[ResponseOps][Alerting] Kibana alert 'role visibility' not documented

[Matthew-Jenkins]

Kibana version: 8.12.2 Elasticsearch version: 8.12.2 Server OS version: Rhel 9 Browser version: Edge Browser OS version:

Original install method (e.g. download page, yum, from source, etc.): tar Describe the bug: 'role visibility' is not documented Steps to reproduce:

1. log into kibana
2. click hamburger menu and alerts
3. click manage rules
4. click create rule
5. type a name
6. pick alert type
7. scroll down and 'alert visibility' dropdown is there. This value is neither documented in the ui, the kibana alert docs or the alert api docs.

The value isn't editable through the ui once you create the alert. It looks like it goes by 'consumer' in the api which is a disconnect between ui and api.
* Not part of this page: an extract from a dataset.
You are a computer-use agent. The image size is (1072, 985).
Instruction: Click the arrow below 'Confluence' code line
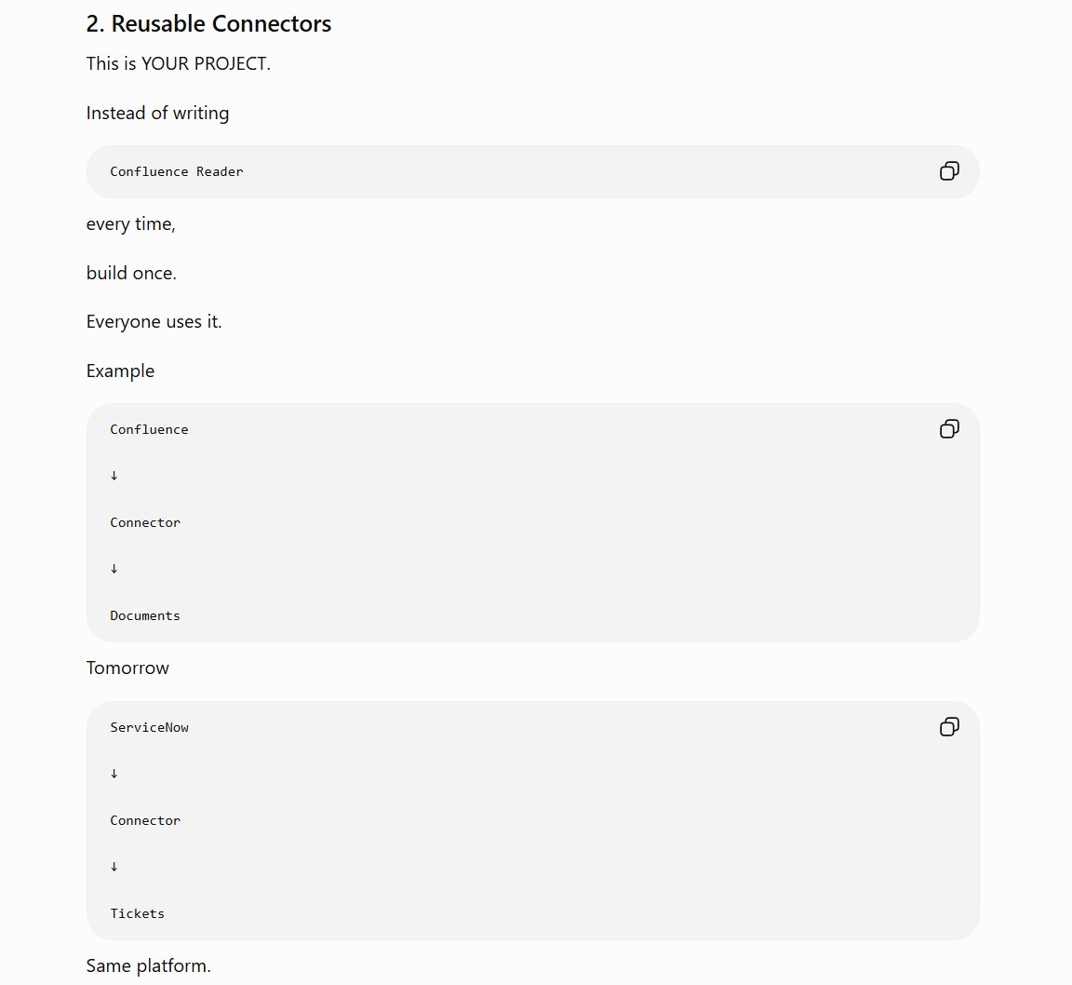coord(114,476)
Or maybe that does something completely different.

Expected behavior:

Screenshots (if relevant):

Errors in browser console (if relevant):

Provide logs and/or server output (if relevant):

Any additional context:

[elasticmachine]

Pinging @elastic/response-ops (Team:ResponseOps)

[fterrani]

I think this "Role visibility" (was it meant to be Rule visibility?...) indeed matches the consumer parameter in the Alerting API.
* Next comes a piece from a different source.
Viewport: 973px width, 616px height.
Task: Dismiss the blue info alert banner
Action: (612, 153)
After some (quick and dirty) testing, here is what I found:

• It seems all rules defined in Elastic all have the same rule "base type" (so to speak).
• In the Alerting API, the value given to the consumer parameter refers to the application or feature that owns the rule.
• Changing the value in Role visibility affects the consumer returned when listing the rules with the Alerting API.
• Sometimes the consumer is forced by the app you create the rule in.
• Other times, you can select it manually (as described above).
• It seems a given app filters all existing rules to display only those that have specific consumer values (probably those that make the most sense for it).
• If kept empty, the field asks to give the rule a "scope" which seem to match the behavior.
• Finally, it seems all rules defined in Elastic are displayed under Stack Management, no matter in which apps they were created.
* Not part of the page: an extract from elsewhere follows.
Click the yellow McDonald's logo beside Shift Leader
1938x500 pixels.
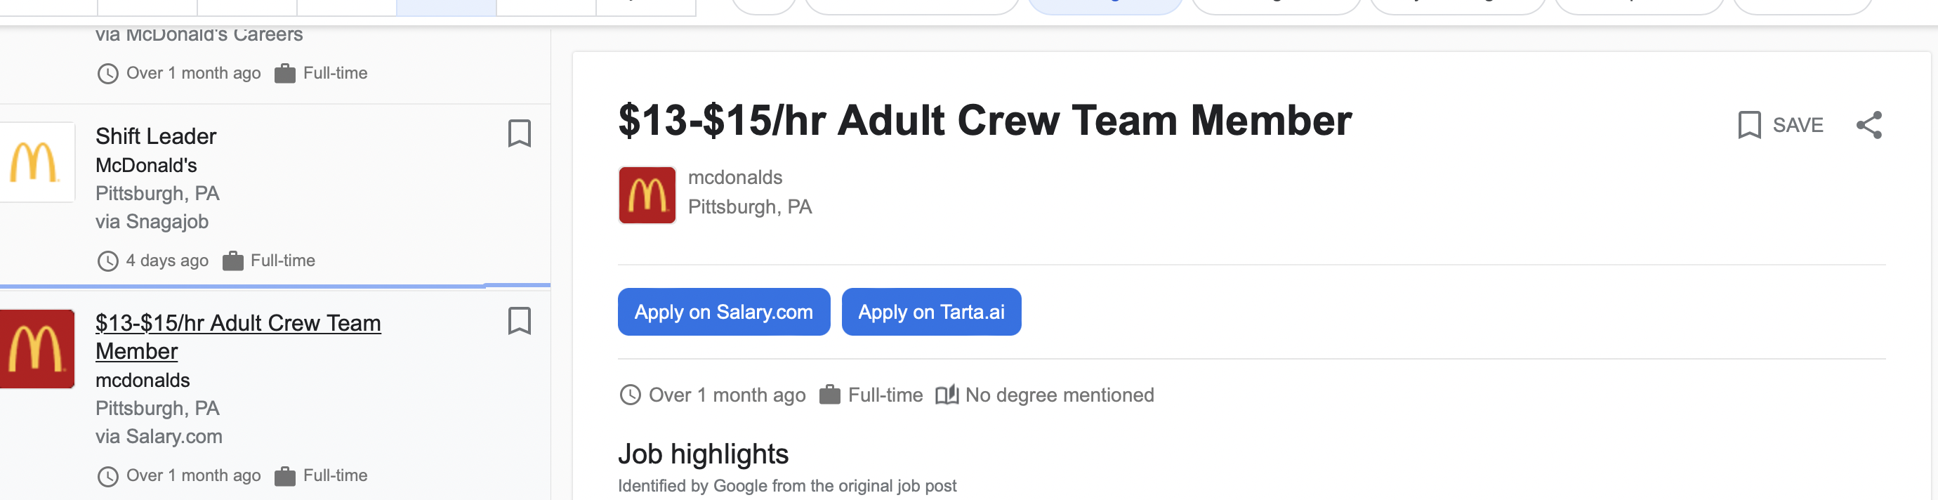[x=34, y=162]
Also, here are some apps and their matching consumer value for 8.14.0:

Rule creation method	Produced consumer value
Stack Management with Logs role visibility	logs
Stack Management with Metrics role visibility	infrastructure (!)
Stack Management with Stack Rules role visibility	stackAlerts
Observability > APM	apm
Security > Rules	siem

Finally, here are other possible values for the consumer parameter:

• alerts
• discover
• metrics
• ml
• monitoring
• securitySolution
• uptime

EDIT: @dmlemeshko Is there a reason not to label this with docs or documentation?

[cnasikas]

@fterrani This is a great explanation of the "Role visibility" feature and the consumer field. What you say is correct.

In the Alerting API, the value given to the consumer parameter refers to the application or feature that owns the rule.

At the moment refers to the feature that owns the rule. In the future, we plan to decouple features from consumers.

If kept empty, the field asks to give the rule a "scope" which seems to match the behavior.

Could you please elaborate more on this?

Finally, it seems all rules defined in Elastic are displayed under Stack Management, no matter in which apps they were created.

Correct assuming you have permission to view them.

@Matthew-Jenkins @fterrani The reason we have not documented it so far is that we want to move away from the "Role visibility" feature because we think it is confusing. Nevertheless, the feature is for a long time and I think we probably should. @lcawl What do you think?

[lcawl]

The "Role visibility" option is mentioned in some of the rule-specific pages (e.g. https://www.elastic.co/guide/en/observability/8.14/custom-threshold-alert.html#custom-threshold-role-visibility, https://www.elastic.co/guide/en/kibana/current/rule-type-es-query.html) but not others (e.g. https://www.elastic.co/guide/en/machine-learning/current/ml-configuring-alerts.html). In the API description, there's no mapping between "consumer" and "visibility" terminology.

In my opinion, the most helpful place for clarification would be directly in the UI, so we should add a tooltip for this field (either right away for active releases or when that feature is revamped). I can also do a survey of the rule types that offer this option in the UI and ensure we're using similar explanations until it's replaced.

[fterrani]

If kept empty, the field asks to give the rule a "scope" which seems to match the behavior.

Could you please elaborate more on this?

@cnasikas Sure, and sorry for taking so long to reply!

It's quite simple. If I remember correctly, when you empty the Role visibility field (see @Matthew-Jenkins 's screenshot) and try to send the form, a red error message appears right below it and says something like you must specify a scope.

I was surprised to see the word scope at first. That now makes three words to refer to the same thing (scope, role visibility and consumer)? But after thinking about it, its meaning seemed to match what I observed regarding the value contained in consumer and the corresponding behavior.